To start the app in this mode:

./monitoringApp.py -a

Alerting logic test mode

This mode executes a test script which verifies that the alerting logic works. It does so by creating a flask server which answers GET requests and monitoring it during a short while, simulating downtimes and recoveries.

To start the app in this mode:

./monitoringApp.py -t

Structure of the app

monitoringApp.py

Entry point of the app. Has a method to retrieve stats from the database and return aggregated stats, and a method to check the alert status of the website from the data stored in the database.

alertWatcher.py

Contains the main class of the notification mode. Retrieves the alert and recovery history and updates it periodically.

test.py

Contains the test script for the alerting logic.

utils.py

Contains utility functions to format the printed data.

dbutils.py

Contains utility functions to communicate with the sqlite database.

config.json

The main configuration file of the app, which follows the following format:

{
  "websites": [
    {
      "URL": "http://via.ecp.fr",
      "checkInterval": 3.5
    },
    {
      "URL":"http://my.ecp.fr"
    },
  ],
  "defaultCheckInterval": 3
}

The "websites" key contains an array of objects each representing the individual configuration for a website.

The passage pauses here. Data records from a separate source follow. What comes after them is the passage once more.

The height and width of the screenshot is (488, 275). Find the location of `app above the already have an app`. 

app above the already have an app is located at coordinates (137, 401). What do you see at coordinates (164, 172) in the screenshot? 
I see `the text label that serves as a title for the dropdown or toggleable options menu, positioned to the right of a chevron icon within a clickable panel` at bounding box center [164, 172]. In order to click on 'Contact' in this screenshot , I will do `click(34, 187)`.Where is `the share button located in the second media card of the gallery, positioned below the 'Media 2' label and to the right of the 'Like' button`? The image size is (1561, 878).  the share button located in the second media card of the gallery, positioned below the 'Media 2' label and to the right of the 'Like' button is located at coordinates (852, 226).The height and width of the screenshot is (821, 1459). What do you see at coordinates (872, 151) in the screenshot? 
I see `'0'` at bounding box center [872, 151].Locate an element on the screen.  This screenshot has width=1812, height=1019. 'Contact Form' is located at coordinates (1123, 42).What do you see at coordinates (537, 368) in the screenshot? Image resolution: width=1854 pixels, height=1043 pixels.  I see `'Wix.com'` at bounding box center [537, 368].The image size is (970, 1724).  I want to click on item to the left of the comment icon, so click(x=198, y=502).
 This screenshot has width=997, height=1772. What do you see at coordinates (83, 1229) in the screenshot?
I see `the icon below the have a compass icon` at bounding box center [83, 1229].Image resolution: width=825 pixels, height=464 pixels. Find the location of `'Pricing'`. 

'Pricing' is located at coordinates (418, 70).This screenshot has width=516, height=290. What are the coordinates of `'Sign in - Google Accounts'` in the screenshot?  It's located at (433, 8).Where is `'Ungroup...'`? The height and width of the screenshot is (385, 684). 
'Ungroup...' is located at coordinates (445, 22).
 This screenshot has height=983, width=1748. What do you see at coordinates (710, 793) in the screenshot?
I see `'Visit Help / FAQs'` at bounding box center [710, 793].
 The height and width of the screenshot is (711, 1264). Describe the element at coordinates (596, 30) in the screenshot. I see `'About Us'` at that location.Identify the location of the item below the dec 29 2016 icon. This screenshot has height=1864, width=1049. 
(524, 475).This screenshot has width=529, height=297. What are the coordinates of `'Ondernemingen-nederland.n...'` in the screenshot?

For each website, the "URL" field must be filled (a website without a URL key will be ignored).

The interval between checks checkInterval, in seconds, can be customised for each site. If checkInterval isn't given, defaultCheckInterval is used for the site.

defaultCheckInterval defaults to 2 seconds if not provided.

Database

sqlite is used for this project, as it is a lightweight database which needs no additional python modules (which is perfect for a small project like this one). Two tables are used:

  • website_monitoring, which stores the data points of the different websites. This table's attributes are: (<timestamp (str)>, <host (str)>, <available (int)>, <status (int)>, <responseTime (real)>)
  • website_alerts, which stores the alerts and recoveries notifications. This table's attributes are: (<timestamp (str)>, <host (str)>, <type (str)>, <startDate (str)>, <endDate (str)>, <availability (real)>)

For the test script, a temporary database test.db is used to avoid adding unnecessary data to the monitoring database.

Means of improvement

About the app:

  • Add a silent monitoring mode (monitoring without printing to the console),

  • Separate printing and monitoring for the monitoring mode, so that we can print results without doing anything else (the monitoring would be done by another instance in monitoring mode),

  • Be able to change / reload the configuration file dynamically,

  • Add more interesting monitoring stats (percentiles, duration of the current downtime, time since last failure, ... ?),

  • Add a way to purge the database in case of need,

  • Verify user input.

About the architecture:

  • Create a Dockerfile for the python part, so that the user doesn't have to install the python packages.